Tout était si simple avant la technologie.

Les élèves n’avaient qu’un endroit à consulter pour savoir ce qu’ils avaient à faire: leur agenda papier. Les enseignants écrivaient les tâches et messages sur le tableau et les élèves les transcrivaient dans leur agenda. Travail accompli.

Comme les choses ont changé!

Les enseignants ont maintenant accès à une vraie pléthore de plates-formes éducationnelles afin d’engager leurs élèves et leur partager des tâches, allant de Google Classroom et Showbie jusqu’à des portails complets comme Canvas, ITS Learning, Schoology et quantité d’autres.

Parfois, une école ou district choisira un seul outil pour tout ce qui a trait aux travaux et tâches, mais le plus souvent, chaque enseignant choisira un outil qui lui est plus familier ou mieux adapté à ses besoins.

Ceci inclue le tableau et le papier qui restent parfois le meilleur outil pour partager des informations ou du contenu.

Dans quelle situation cela place-t-il les élèves ?

Plutôt que de n’avoir qu’une seule source d’informations, les élèves doivent gérer une quantité de sources: le portail, les calendriers, le courriel, le papier, le tableau, les annonces verbales, les outils de partage, etc.

Les élèves du début du secondaire sont particulièrement affectés juste au moment où ils sont pour la première fois en présence de plusieurs enseignants, plusieurs styles et des déplacements plus fréquents.
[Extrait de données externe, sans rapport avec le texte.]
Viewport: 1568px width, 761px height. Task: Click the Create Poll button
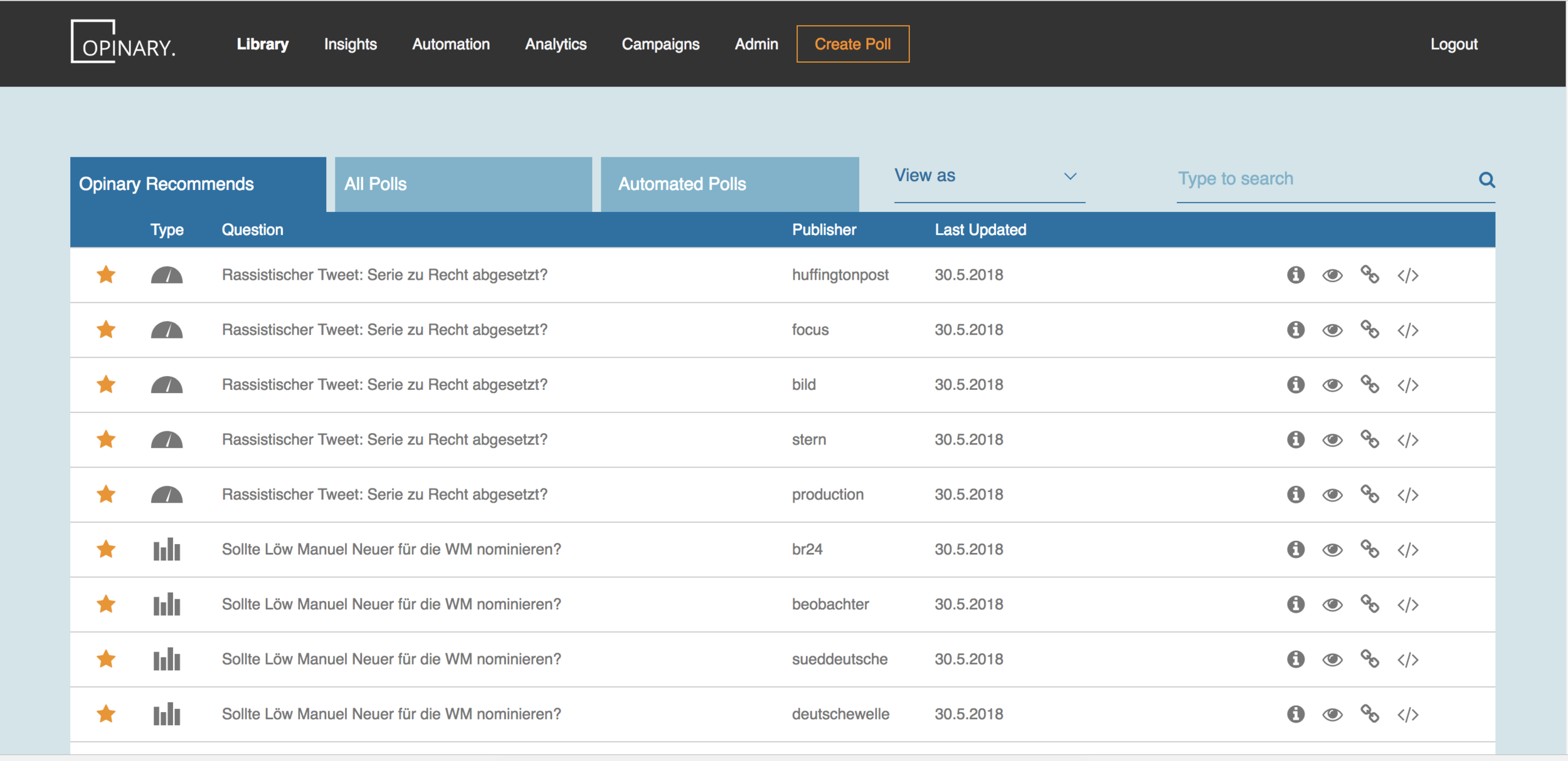coord(852,44)
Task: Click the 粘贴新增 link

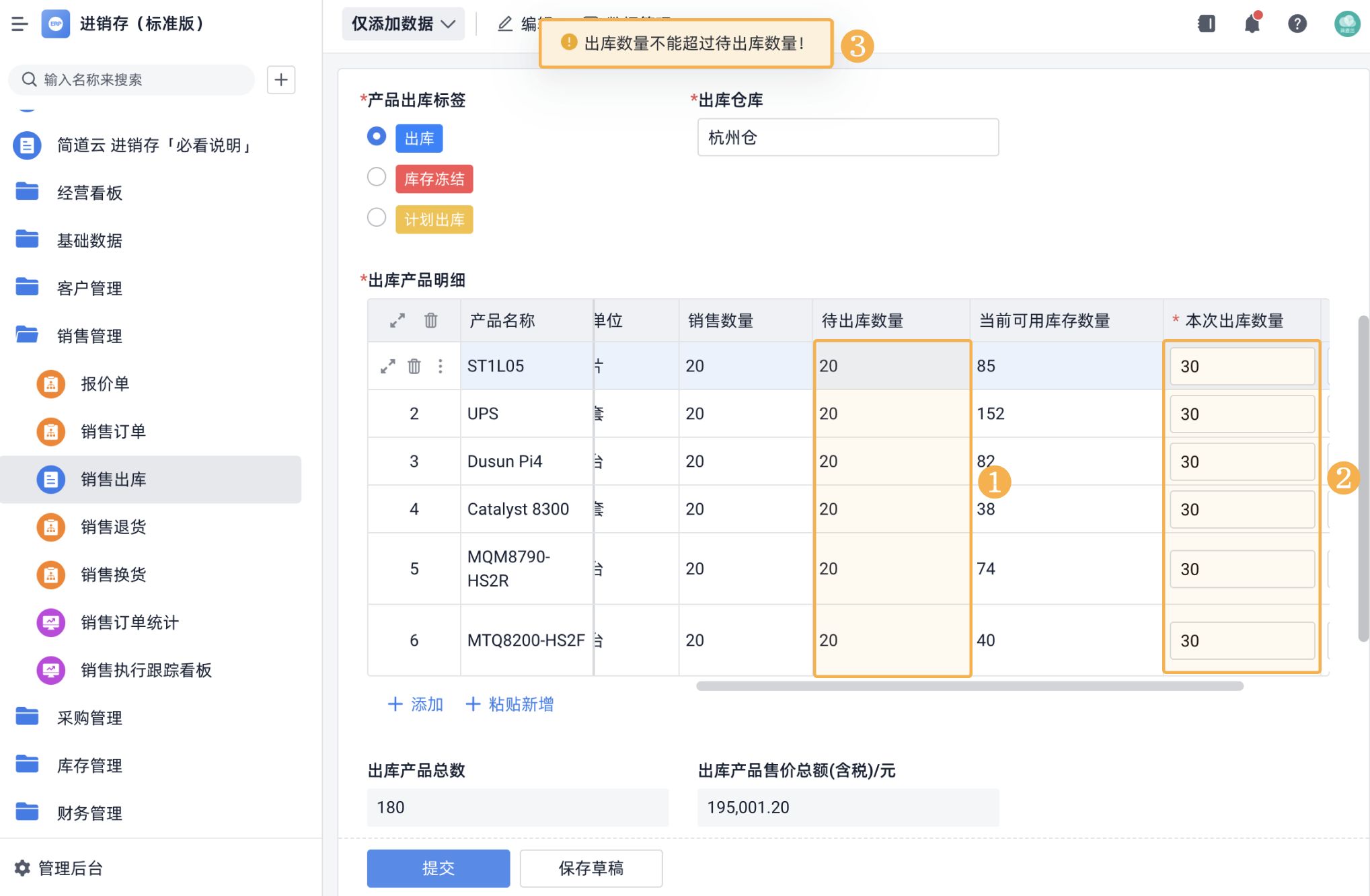Action: coord(510,704)
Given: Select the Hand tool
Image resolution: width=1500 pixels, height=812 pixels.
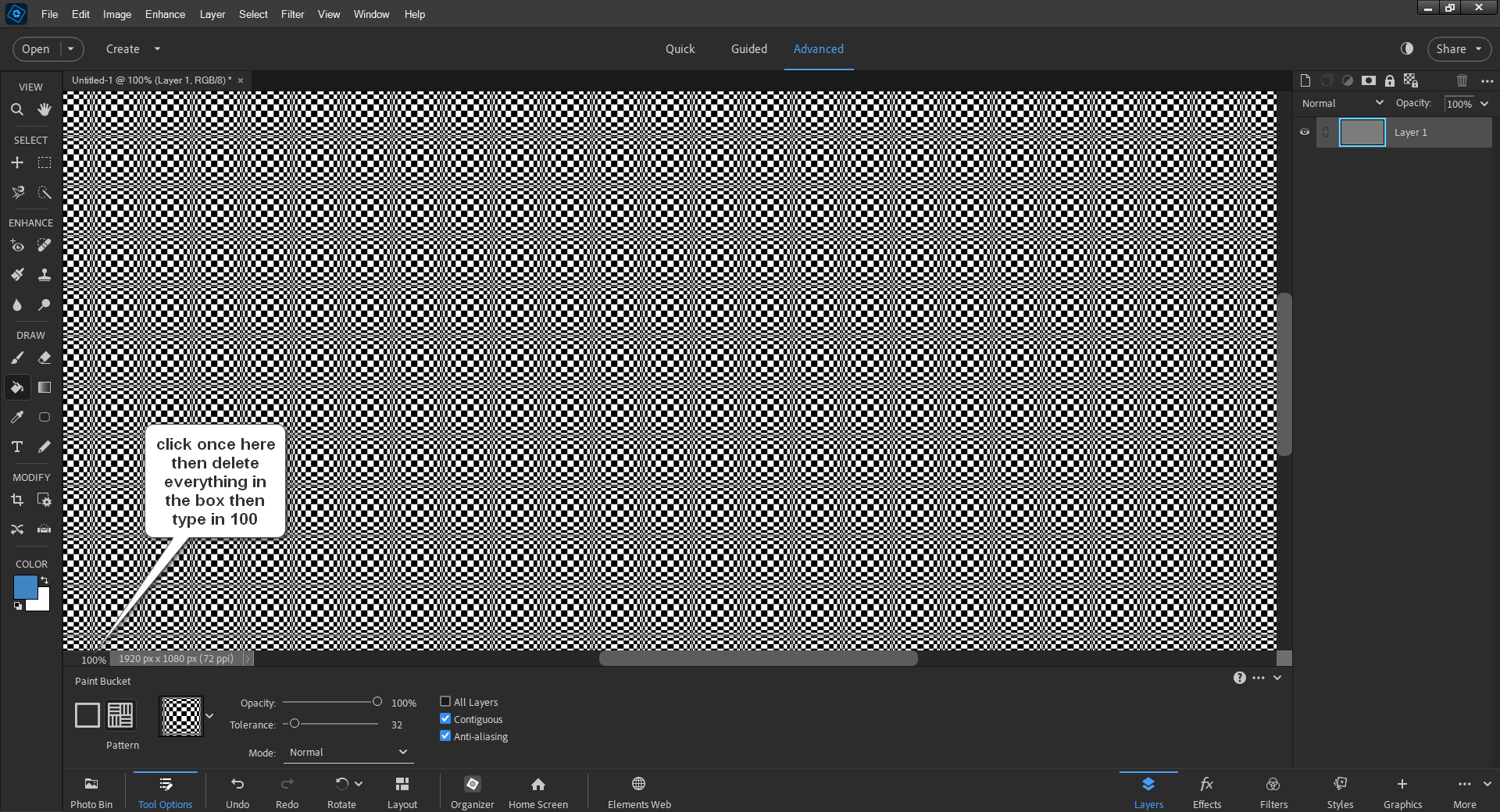Looking at the screenshot, I should (44, 109).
Chaque enseignant ayant son propre style peut en effet utiliser ou non les outils numériques proposés par l’institution. Une situation qui complexifie la vie de l’élève à un moment où les fonctions exécutives sont en plein développement et ont besoin d’encadrement. Ces fonctions qui leurs permettent de prendre des décisions, avoir une vue d’ensemble, initier des tâches et planifier et qui doivent être travaillées car elles ne se développent pas naturellement.

Cette situation devient facilement une cause de stress supplémentaire pour les élèves.
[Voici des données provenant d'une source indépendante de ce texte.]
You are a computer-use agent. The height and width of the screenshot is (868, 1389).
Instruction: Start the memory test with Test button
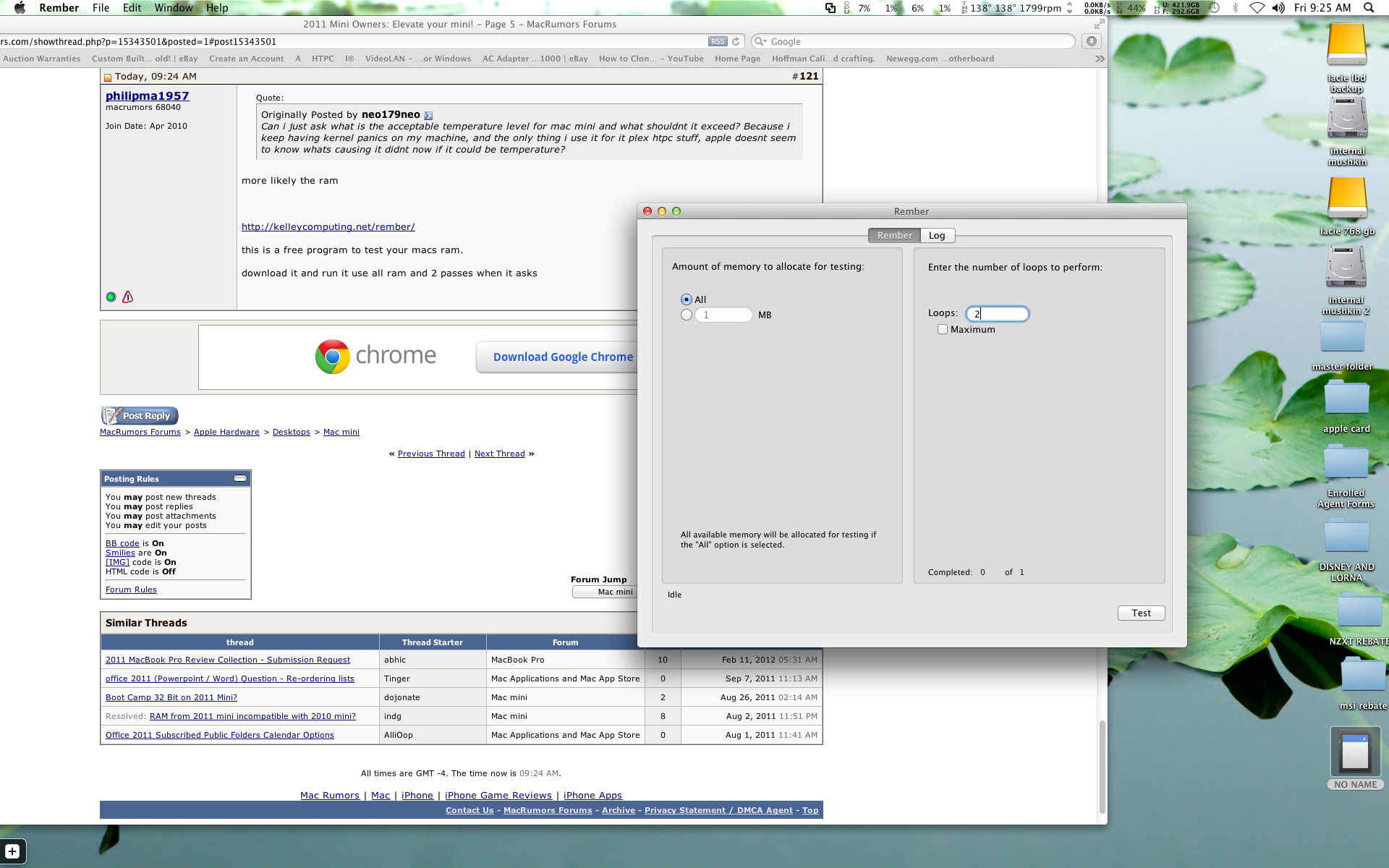(1141, 613)
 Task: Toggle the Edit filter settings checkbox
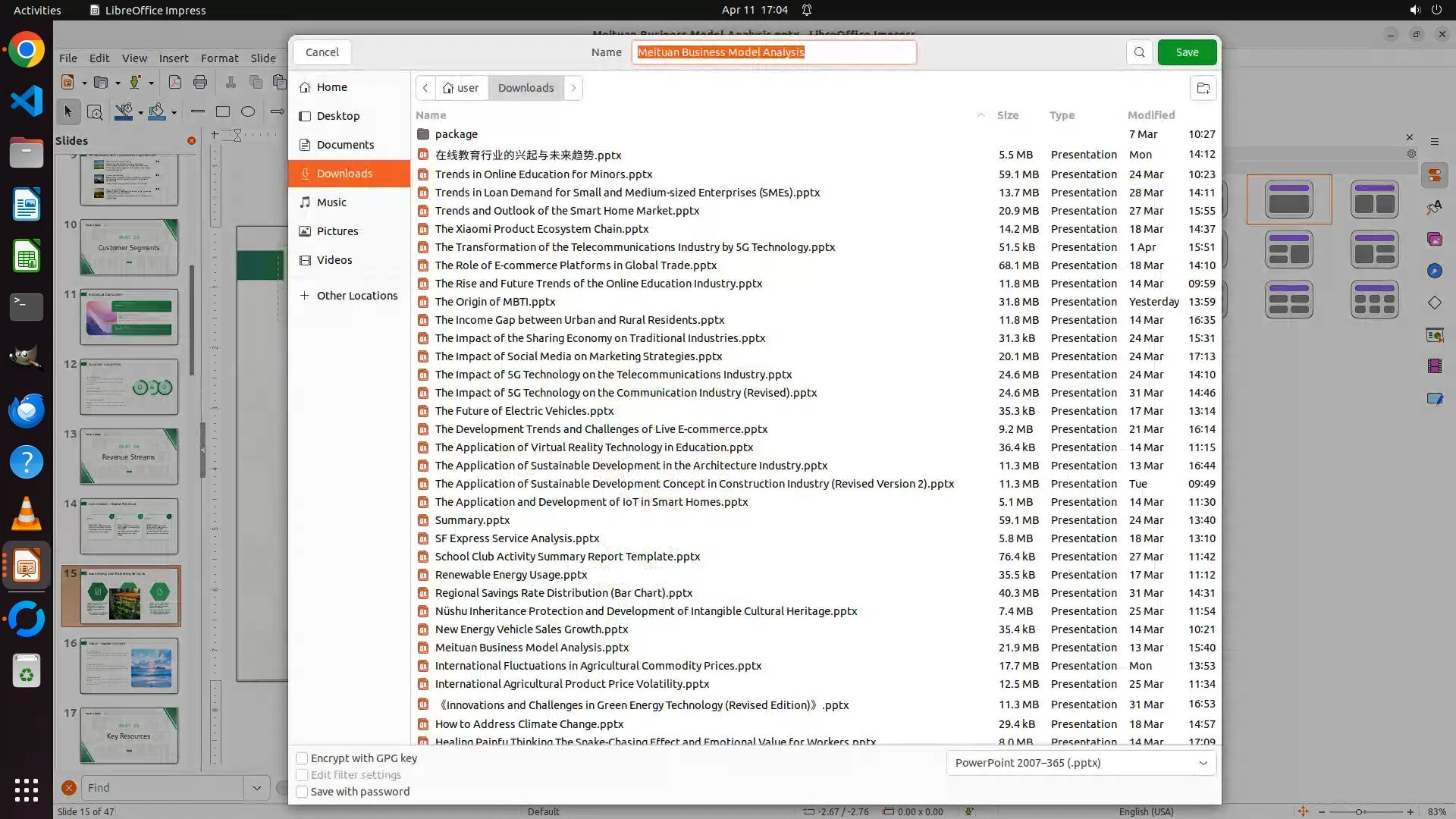coord(302,775)
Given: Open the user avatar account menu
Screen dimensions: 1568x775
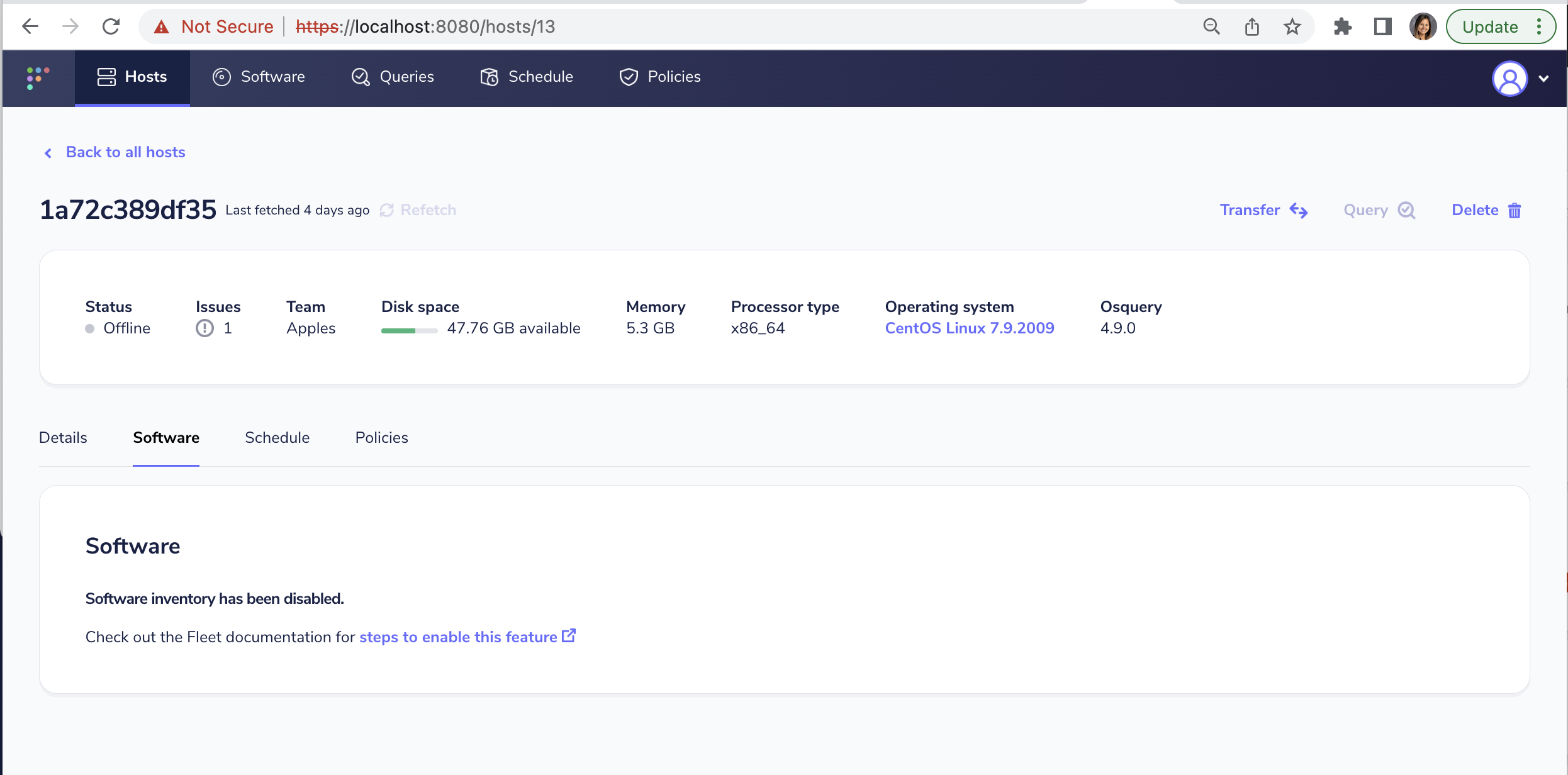Looking at the screenshot, I should click(x=1509, y=79).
Être organisé implique beaucoup plus que de noter des dates

Un des problèmes principaux repose sur le fait que les outils numériques de gestion de travaux sont fait pour les enseignants avant tout et ne permettent pas aux élèves de gérer leurs propres tâches ou mieux, de les planifier et faire des choix sur le moment de travailler les tâches de toute provenance. Ces outils ne servent que dans une direction, de l’enseignant vers l’élève et encore, seulement pour ce qui provient d’une seule plateforme. Pourquoi est-ce un problème? Lorsque les élèves notent leurs propres tâches, ils peuvent entrer des liens vers celles qui sont sur d’autres outils également et ainsi voir toutes leurs tâches dans le même contexte. C’est ce que l’agenda papier permettait, mais tenter d’entrer des liens vers des ressources électroniques sur papier pose un léger problème. Le papier n’est plus un outil de gestion du temps efficace dans un monde numérique.

Passer au numérique n’améliore pas les compétences organisationnelles

Ceci ne semble peut-être pas évident à première vue, mais l’école secondaire est déjà un monde complexe pour les élèves. Ceux-ci doivent gérer de 7 à 10 cours, enseignants et styles.

Cela pourrait ressembler à ceci:

Auparavent, les élèves géraient toutes leurs tâches au même endroit, offrant un contexte unique, mais sans les avantages du numérique.

Lorsque tout était au tableau ou sur papier, il n’y avait pas de variation et les élèves voyaient tout au même endroit.

Dans un monde numérique, cela ressemble plutôt à ceci:

Avec la venue des outils numériques, les enseignants s’en servent parfois différemment et pas pour tout. Ceci empêche les élèves d’avoir un contexte unique pour prendre des décisions et planifier.

Et c’est à l’élève que revient la responsabilité de tout assembler.

Dans un monde idéal, l’agenda serait une plate-forme ouverte permettant aux élèves et enseignants de publier directement et capable d’afficher les tâches provenant de n’importe quel outil adopté par l’école.

En attendant, il demeure essentiel de permettre à l’élève et l’enseignant de publier et écrire dans l’agenda, en permettant à chacun de créer des liens vers les ressources externes. Permettre aux élèves d’entrer et gérer leurs tâches demeure la première étape essentielle et celle qui manque dans la majorité des outils disponibles.